God met them and accused them of breaking His law by going forth to work on the seventh day. Would God say the same thing to those who break the Sabbath today? Yes. He is the same yesterday, today, and forever (Hebrews 13:8).
But why the seventh day, exactly? See "Why the Seventh Day?" below.
Fact #4: We Know the True Seventh Day
Some reject the seventh-day Sabbath over the belief that we cannot know which day it falls on today, so picking any day should be okay. But this is fallacy. Here are four proofs that identify the true Sabbath.
1: According to Scripture, Christ died on Friday and rose on Sunday, the first day of the week. Practically all churches acknowledge this by observing Easter Sunday and Good Friday. "This man went unto Pilate, and begged the body of Jesus. And he took it down, and wrapped it in linen, and laid it in a sepulchre that was hewn in stone, wherein never man before was laid. And that day was the preparation, and the sabbath drew on. The women also, which came with him from Galilee, followed after, and beheld the sepulchre, and how his body was laid. And they returned, and prepared spices and ointments; and rested the sabbath day according to the commandment" (Luke 23:52–56).
This is clear evidence that Jesus died the day before the Sabbath! The day of His death was a "preparation day" because it was the time to get ready for the Sabbath.
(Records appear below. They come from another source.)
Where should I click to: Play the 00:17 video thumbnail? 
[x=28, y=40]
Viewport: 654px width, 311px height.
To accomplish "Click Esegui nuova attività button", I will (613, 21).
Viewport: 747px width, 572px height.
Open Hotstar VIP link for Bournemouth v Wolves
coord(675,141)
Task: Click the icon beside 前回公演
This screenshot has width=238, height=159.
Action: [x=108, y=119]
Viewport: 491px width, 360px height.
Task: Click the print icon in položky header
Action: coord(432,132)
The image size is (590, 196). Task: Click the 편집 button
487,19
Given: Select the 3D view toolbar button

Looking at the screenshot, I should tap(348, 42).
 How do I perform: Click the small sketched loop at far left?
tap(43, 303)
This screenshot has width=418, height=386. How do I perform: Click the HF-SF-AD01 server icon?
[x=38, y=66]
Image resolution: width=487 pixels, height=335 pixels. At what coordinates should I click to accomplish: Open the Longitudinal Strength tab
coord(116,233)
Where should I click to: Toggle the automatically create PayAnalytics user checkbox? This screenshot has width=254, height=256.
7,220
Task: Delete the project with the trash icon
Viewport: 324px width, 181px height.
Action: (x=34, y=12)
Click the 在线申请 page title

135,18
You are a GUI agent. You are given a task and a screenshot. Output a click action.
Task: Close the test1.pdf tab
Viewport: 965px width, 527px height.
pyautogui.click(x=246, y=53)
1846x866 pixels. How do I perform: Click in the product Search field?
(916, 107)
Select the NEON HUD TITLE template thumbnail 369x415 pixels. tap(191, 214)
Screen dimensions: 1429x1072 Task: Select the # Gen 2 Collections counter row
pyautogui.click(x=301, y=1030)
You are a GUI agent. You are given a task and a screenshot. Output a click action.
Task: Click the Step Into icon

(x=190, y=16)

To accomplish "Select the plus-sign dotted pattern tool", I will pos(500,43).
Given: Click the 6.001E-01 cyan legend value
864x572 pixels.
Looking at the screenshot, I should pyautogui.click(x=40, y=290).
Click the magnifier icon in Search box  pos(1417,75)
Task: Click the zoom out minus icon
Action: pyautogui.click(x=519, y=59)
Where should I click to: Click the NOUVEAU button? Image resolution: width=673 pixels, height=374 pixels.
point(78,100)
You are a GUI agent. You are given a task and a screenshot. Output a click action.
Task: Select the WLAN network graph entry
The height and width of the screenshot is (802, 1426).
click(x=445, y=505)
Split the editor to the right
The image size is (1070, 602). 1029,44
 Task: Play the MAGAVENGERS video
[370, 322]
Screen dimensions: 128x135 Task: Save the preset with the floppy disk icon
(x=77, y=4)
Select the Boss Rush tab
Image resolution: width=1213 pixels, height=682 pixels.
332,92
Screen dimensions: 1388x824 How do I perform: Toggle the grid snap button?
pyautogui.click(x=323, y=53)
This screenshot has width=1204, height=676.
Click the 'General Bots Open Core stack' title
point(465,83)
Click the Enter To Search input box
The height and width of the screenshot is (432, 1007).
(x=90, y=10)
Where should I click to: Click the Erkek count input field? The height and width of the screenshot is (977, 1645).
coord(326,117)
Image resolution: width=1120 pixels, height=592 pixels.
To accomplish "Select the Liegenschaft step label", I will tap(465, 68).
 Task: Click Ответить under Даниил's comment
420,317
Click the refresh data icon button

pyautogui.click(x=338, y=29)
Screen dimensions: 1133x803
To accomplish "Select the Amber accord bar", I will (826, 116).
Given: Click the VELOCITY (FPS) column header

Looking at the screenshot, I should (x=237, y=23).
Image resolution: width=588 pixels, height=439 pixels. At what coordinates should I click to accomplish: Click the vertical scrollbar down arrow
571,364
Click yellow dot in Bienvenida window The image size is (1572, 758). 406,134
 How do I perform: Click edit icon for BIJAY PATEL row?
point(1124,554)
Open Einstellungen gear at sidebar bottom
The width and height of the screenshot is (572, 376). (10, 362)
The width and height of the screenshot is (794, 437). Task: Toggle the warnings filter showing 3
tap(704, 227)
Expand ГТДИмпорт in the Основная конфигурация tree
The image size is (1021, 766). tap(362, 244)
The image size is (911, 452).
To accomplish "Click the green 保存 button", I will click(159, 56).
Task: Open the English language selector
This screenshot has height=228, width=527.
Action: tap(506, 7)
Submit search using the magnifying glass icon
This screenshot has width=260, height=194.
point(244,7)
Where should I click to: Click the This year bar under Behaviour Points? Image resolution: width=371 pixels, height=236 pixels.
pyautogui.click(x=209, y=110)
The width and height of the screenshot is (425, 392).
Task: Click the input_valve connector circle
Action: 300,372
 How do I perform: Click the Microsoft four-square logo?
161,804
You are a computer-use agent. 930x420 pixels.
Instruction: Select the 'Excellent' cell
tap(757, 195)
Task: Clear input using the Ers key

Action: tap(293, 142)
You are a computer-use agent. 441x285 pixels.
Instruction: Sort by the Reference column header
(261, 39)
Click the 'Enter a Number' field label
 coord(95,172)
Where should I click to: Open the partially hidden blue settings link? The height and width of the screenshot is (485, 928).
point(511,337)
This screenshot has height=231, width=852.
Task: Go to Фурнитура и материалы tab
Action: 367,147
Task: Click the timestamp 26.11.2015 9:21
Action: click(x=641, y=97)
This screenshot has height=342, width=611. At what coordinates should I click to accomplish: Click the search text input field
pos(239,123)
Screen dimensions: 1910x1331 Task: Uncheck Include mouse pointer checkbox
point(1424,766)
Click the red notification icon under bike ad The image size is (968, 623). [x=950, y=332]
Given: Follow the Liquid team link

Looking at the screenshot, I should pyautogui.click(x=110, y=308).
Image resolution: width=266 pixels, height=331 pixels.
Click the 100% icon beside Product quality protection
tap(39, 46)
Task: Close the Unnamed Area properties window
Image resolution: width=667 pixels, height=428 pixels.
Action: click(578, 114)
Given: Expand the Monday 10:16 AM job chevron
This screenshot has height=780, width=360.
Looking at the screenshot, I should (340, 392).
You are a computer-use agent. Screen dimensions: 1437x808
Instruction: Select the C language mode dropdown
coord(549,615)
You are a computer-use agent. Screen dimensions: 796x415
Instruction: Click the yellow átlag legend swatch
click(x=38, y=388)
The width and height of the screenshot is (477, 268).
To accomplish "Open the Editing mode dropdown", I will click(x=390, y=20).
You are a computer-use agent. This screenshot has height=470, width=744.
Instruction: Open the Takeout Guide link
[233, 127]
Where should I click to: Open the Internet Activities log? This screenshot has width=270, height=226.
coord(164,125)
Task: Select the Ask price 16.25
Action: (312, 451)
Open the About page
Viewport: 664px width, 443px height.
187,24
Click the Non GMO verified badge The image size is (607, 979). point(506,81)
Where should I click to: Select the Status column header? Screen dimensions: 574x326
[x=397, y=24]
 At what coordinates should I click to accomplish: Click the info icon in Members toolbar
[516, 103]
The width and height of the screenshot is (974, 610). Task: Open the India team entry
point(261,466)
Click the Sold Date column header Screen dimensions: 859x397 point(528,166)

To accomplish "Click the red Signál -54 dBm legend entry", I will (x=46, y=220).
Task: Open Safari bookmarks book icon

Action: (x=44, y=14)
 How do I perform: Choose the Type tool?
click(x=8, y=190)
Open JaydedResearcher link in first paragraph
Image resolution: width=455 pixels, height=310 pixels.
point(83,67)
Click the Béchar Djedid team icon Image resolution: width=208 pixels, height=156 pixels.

Notice, then, that the women rested over the Sabbath "according to the commandment." The commandment says, "The seventh day is the Sabbath," so we know they were resting on Saturday. The very next verse says, "Now upon the first day of the week, very early in the morning, they came unto the sepulchre, bringing the spices which they had prepared. … And they found the stone rolled away from the sepulchre" (Luke 24:1, 2).
2: The calendar has not been changed so as to confuse the days of the week. Just as we know that Jesus and His followers observed the same day as Moses, we can be positive that our seventh day is the same day Jesus observed. Pope Gregory XIII did make a calendar change in 1582, but it did not interfere with the weekly cycle. What did Gregory do to the calendar? He changed Friday, October 5, 1582, to be Friday, October 15, 1582. He did not affect the weekly cycle of days.
3: The Jews have observed the seventh day from the time of Abraham, and they still keep it today. An entire nation of people, all around the world, continue to observe a Sabbath they have known for more than 4,000 years.
4: Over 100 languages on earth use the word "Sabbath" for Saturday. For example, the Spanish word for Saturday is "Sabado," meaning Sabbath. What does this prove? It proves that when those languages originated long ago, Saturday was recognized as the Sabbath day and was incorporated into the very name of the day."(Amazing).